The height-balancing idea is based on performing rotations to keep the tree height balanced. As a preview, here is what happens when the numbers 1, 2, 3, 4, 5 and 6 are inserted into an initially empty tree, in that order, with rotations (indicated by red arrows) to restore balance.
After an insertion or deletion, the algorithm performs rotations where necessary. Any rotations that are necessary at node v are performed before any rotations at the parent (or any ancestor) of v. That is, rotations are done along the path upwards from the point where a change was made. If a node is already height-balanced, no rotation is called for.
The only interesting case is a node v that is not height-balanced, but whose subtrees are height-balanced (made so on the way up). Because only one insertion or deletion has been done, the height of a node can only change by 1. So the heights of the two subtrees of v must differ by exactly 2. (If the height difference is less than 2, v is already height-balanced. More than 2 would require changing a node's height by more than 1.)
Suppose that v is the root of a subtree T whose left subtree has height h+2 and whose right subtree of height h. One scheme for restoring balance is a single rotation, which works as follows. Here, x and y are integers representing the items in nodes and A, B and C are subtrees.
It is easy to check that a single rotation preserves the ordering requirement for a binary search tree. For example, based on the position of subtree B in the left-hand tree, all values in B must be < x and > y. That is just what is required of B in the right-hand tree.
Notice that the single rotaton has moved tree B from the left-hand side to the right-hand side. Think of it as trying to balance a scale by moving a weight from one side to the other.
There is a similar single rotation to use when the left subtree has height h and the right subtree has height h+2. It just does the rotation above backwards, from right to left.
The big question is whether performing a single rotation does any good. Is the tree surely height-balanced after doing it? We start with the following tree T.
At least one of trees B and C has height h+1, since otherwise node y could not have height h+2. The other one must have height h or h+1, since the tree rooted at y is height-balanced. So we know that each of trees B and C has height h or h+1. After performing the single rotation we get the following.
Suppose that tree B has height h. Then the tree rooted at node x has height h+1, and the entire tree is height-balanced.
But suppose that tree B has height h+1. Then the subtree rooted as x has height h+2. If tree C has height h, the tree is not height-balanced. We have moved too much from the left to the right, and have made the tree out of balance in the opposite direction. We need to do something else.
Look again at rebalancing a tree, and assume that a single rotation does not fix it. Then the heights must be as follows.

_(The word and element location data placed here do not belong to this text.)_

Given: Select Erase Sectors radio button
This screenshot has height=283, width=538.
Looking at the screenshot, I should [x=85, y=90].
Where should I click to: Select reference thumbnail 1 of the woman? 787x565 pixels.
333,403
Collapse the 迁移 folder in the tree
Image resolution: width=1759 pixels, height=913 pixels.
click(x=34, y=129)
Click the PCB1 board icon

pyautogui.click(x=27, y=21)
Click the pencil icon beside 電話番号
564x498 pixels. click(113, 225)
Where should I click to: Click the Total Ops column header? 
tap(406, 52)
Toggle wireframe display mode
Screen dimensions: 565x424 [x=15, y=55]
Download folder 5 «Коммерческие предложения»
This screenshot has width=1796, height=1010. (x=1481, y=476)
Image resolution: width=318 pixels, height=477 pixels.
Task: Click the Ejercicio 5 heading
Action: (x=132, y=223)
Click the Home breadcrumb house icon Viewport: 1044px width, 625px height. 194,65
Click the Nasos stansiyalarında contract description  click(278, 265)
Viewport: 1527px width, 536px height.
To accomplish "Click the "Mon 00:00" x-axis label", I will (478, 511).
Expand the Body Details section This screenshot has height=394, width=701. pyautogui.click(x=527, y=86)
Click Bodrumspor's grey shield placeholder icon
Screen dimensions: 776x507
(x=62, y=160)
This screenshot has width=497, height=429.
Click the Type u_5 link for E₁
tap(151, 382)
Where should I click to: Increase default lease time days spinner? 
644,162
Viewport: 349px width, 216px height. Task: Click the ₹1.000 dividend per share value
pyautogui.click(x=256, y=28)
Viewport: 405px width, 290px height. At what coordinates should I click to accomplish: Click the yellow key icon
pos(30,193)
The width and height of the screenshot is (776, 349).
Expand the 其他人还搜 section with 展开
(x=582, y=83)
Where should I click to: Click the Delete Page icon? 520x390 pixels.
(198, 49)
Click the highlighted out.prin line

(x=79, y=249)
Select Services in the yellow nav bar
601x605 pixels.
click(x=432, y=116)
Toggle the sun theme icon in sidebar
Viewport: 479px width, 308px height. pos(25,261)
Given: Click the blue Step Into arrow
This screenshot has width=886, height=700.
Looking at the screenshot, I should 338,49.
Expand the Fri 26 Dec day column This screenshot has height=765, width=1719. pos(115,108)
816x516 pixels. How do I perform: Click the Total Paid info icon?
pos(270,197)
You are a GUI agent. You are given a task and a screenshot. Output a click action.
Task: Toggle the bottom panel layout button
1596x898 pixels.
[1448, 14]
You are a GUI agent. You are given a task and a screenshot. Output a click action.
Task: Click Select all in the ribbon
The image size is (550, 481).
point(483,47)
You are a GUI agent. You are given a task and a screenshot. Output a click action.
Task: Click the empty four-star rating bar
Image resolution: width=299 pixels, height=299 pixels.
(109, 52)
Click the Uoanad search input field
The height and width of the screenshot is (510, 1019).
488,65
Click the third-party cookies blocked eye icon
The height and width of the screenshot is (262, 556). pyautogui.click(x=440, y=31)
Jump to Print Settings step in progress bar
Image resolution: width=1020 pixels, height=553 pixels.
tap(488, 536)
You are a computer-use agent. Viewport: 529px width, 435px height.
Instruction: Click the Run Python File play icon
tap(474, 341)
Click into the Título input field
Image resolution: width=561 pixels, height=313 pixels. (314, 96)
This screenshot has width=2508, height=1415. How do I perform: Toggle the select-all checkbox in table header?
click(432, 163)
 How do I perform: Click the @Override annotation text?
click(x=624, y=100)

Since B has height h+1, it cannot be empty. Let's expand it one more level.
By similar reasoning as before, each of subtrees U and V has height either h or h−1. A double rotation lifts z up between x and y, yielding the following tree.
As you can see, a double rotation only moves about half of tree B from one side to the other in an effort to avoid making the tree out of balance in the opposite direction. Does it work?
The subtrees rooted at x and y each have one subtree of height h and another of height either h or h−1, so they are height-balanced. Nodes x and y each have height h+1, so the tree rooted at z is height-balanced.
There is a similar double-rotation for the case where the right subtree is 2 higher than the left subtree. See if you can see what it should be.
Suppose that you have determined that a left-to-right rotation is needed at node v, and you need to decide whether it should be a single rotation or a double rotation. Since the rotation will be from left to right, the left subtree of v is the higher of its two subtrees (by 2). Let's refer to the left child of v as y.
You can decide which kind of rotation to do by looking at the two subtrees of y. Let's refer to the left subtree of y as ℓ and the right subtree of y as r. If ℓ is higher than r, then a single rotation will work. If r is higher than ℓ, a double rotation will work.
That is an easy condition for a computer to check for, but is awkward for a human. Here is an easier way to understand it that works for both left-to-right and right-to-left rotations. To decide which kind of rotation to do at node v:
Take two steps downward in the tree, starting at v, each time toward the higher of the left and right subtrees.
If the two steps are in the same direction, either both to the left or both to the right, then it is a zig-zig. A single rotation is called for.
If the two steps are in opposite directions (one to the left and the other to the right), then it is a zig-zag, and a double rotation is called for.
For example, the following tree is out of balance at its root, and needs a rotation from right to left.
Two steps downward from the root, each time moving to the higher of the left and right subtrees, are both to the right. Since that is a zig-zig, we need to do a single rotation. The result is the following tree.
The following tree is also out of balance at its root.
This time, two steps toward the higher tree are in opposite directions. Since it is a zig-zag, a double rotation is required, yielding the following tree.
Each kind of rotation has two versions, one that moves things from right to left and one that moves things from left to right. Let's look at a left-to-right double rotation.
That can be accomplished in two steps, first a single rotation from right-to-left (the opposite direction) at y, then a single rotation from left to right at the root.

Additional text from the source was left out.